It’s no secret that eating fish a few times a week is good for your heart. But now North Carolina State University professor of aquatic medicine Ed Noga says tiny proteins he and his graduate student Uma Silphaduang discovered in the gills of a particular fish may lead to a new family of antibiotics.
In search for a better understanding of how hybrid striped bass protect themselves against a slew of diseases in the ocean, the two researchers uncovered and isolated peptide antibiotics produced in the fish’s mast cells, a common immune cell found in all vertebrates. Noga dubbed the antibiotics “piscidins,” stemming from the Latin word for fish, pisces, and launched a startup late last year called Norcarex Bio Corp. with Dr. Oskar Zaborksy to refine the compound and explore its commercial potential for human and veterinary applications. NC State has applied for two patents related to the piscidins and is negotiating an exclusive licensing agreement with Norcarex.
“This is the first time a peptide antibiotic, which is a compound know to have direct toxicity to a pathogen, has been identified and isolated from the mast cells of any animal,” says Noga, who also acts as chief scientific advisor to Norcarex Bio, “which suggests that if fish mast cells have antibiotics of some kind, then maybe it’s true for other vertebrates as well.”
If that’s true, there are some significant implications for humans and how these antibiotics might play a role in combating a number of infectious diseases. Unlike regular antibiotics that target a specific receptor or enzyme, peptide antibiotics can launch a broad attack on a spectrum of organisms such as bacteria, fungi, protozoa, and in some cases even tumor cells and viruses. Their mode of attack makes it difficult for a bacterium to develop resistance, since it would require a major change in its genetic makeup.
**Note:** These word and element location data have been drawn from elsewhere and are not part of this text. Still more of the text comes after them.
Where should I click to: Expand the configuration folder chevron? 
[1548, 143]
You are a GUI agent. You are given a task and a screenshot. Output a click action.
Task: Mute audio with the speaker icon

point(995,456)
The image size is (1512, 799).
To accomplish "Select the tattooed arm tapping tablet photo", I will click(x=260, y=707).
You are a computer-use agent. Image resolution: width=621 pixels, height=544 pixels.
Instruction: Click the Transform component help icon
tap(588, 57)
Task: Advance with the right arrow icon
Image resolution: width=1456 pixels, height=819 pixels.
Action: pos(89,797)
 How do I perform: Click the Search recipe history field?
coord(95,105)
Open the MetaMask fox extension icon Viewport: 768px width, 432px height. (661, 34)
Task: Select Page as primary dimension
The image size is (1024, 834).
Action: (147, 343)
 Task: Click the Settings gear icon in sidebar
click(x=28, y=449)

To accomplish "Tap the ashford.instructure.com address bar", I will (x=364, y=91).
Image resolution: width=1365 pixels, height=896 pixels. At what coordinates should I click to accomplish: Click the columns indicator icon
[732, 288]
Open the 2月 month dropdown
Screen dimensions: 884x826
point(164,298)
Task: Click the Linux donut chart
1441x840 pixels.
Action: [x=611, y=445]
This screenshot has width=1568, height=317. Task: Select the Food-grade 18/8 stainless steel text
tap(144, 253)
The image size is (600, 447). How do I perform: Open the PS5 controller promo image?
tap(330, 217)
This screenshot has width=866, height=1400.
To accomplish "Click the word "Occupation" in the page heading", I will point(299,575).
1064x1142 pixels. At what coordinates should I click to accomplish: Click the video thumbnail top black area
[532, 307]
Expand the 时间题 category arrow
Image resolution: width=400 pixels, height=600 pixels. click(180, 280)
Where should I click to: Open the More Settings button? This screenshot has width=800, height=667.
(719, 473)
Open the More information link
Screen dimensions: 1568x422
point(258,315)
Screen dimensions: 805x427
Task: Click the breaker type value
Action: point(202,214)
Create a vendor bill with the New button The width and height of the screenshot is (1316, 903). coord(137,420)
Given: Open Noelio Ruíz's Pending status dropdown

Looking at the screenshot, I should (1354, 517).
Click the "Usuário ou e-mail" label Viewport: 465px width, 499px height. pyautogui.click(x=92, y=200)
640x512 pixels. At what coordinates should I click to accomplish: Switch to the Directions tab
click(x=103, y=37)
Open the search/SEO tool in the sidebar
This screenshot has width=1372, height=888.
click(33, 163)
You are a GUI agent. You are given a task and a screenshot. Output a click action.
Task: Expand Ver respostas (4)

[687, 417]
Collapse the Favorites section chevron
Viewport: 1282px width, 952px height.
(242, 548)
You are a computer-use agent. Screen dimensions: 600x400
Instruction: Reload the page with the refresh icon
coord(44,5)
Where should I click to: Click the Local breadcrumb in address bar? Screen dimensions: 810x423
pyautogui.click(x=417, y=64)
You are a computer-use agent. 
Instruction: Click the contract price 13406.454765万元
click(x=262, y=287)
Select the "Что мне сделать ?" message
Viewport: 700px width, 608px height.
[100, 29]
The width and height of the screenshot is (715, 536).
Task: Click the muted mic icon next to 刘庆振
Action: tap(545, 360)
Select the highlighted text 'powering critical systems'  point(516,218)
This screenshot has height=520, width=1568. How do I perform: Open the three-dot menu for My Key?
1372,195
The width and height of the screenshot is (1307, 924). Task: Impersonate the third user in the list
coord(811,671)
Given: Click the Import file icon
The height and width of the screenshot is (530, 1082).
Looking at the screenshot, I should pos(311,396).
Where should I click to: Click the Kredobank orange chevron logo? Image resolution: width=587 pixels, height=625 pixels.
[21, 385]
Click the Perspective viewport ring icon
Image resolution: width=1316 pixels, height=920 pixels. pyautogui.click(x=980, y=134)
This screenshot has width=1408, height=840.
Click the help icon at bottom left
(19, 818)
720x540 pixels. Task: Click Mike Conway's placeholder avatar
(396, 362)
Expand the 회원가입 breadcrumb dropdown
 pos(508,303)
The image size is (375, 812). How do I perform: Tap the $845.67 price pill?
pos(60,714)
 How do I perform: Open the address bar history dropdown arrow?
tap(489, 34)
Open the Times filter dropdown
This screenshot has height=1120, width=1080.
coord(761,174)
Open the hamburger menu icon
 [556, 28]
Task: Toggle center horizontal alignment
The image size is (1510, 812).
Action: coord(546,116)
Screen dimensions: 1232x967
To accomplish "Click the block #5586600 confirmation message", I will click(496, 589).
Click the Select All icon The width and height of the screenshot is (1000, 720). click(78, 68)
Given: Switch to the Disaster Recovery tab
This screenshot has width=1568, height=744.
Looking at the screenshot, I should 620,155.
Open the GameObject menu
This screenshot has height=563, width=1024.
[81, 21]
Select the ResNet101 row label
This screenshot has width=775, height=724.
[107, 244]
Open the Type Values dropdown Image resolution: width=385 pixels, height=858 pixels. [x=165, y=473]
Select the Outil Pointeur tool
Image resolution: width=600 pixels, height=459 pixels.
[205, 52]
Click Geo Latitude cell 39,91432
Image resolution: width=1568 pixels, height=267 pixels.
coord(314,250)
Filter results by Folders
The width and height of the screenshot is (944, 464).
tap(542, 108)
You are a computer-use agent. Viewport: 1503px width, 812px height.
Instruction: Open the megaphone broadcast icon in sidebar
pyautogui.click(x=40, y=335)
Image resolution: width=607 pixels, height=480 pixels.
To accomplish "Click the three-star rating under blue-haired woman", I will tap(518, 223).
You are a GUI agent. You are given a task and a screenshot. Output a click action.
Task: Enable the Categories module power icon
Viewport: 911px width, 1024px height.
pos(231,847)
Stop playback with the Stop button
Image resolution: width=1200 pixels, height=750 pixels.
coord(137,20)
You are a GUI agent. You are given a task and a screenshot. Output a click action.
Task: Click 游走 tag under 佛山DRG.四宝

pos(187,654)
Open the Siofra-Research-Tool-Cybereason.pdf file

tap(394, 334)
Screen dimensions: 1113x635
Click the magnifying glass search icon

The growing resistance of diseases to antibiotics is becoming a widespread problem as microbes rearrange their genomes to combat the next generation of anti-microbials.
“They’re really a multi-warhead sort of a defensive chemical in fighting infections,” says Noga. “We have evidence that the piscidins will kill many types of bacteria, including both human and fish pathogens as well as multi-antibiotic resistance isolates.”
Template for new antibiotics?
Norcarex Bio’s most immediate pursuit is the potential use of piscidins as a template for new types of antibiotics. Antibiotics are the third largest pharmaceutical market sector, with worldwide sales of antibiotics totaling $24.7 billion in 1999, including $8.5 billion in the United States. One of the advantages of peptide antibiotics, not just piscidins, says Noga, is that there’s no strong evidence that microbes can develop an acquired resistance to them. But since the compounds don’t have specific targets, there may potentially be more problems with toxicity.
To allay toxicity concerns, Norcarex is initially focused on using the piscidins for a topical agent, such as a cream, to fight external infections in animals and humans, says Zaborsky, co-founder and president of Norcarex Bio. “That’s not to say that there may not be applications for these types of antibiotics for systemic treatments.”
The molecule exhibits interesting features conducive to drug development, adds Zaborsky, who previously served as a program director for the National Science Foundation and director of the board on biology for the National Academy of Sciences. “The bioactivity of the molecule remains even in high salt concentration, so they will not be inactivated as much as other potential compounds. Secondly, the piscidins have good hemolytic properties, so they won’t disrupt red blood cells. With some modifications, we’ll arrive at better molecules.”
“Another important feature is that these compounds are simple in structure … and therefore relatively easy to manufacture,” says Noga.
In search of funding
The two researchers are now on the hunt for seed funding in the ballpark of $500,000, which will enable them to set up an independent laboratory and optimize the efficacy of the natural piscidins, the company’s main lead candidates, by increasing bioactivity and decreasing toxicity. Once key factors of efficacy are demonstrated, Norcarex will be ready for another round of financing, this time in the range of $2 million to $5 million.
But Norcarex doesn’t plan to develop any pharmaceuticals in-house. It’s primarily a research and technology development company that plans to offer novel solutions and compounds to pharmaceutical and healthcare firms. A line of novel peptide antibiotics including piscidins and other peptides from aquatic animals is only one part of Norcarex’s technology portfolio. The success of Noga’s laboratory in isolating and purifying new antibiotics from fish and other aquatic animals provides drug discovery technology to other pharmaceutical companies looking to isolate novel compounds for clinical development. Norcarex will also explore peptide antibiotics within the mast cells of mammals and other organisms, possibly leading to application of these compounds to other diseases.
“Big pharma will be able to push these concepts along much more quickly,” says Noga. “We don’t want to reinvent the wheel.”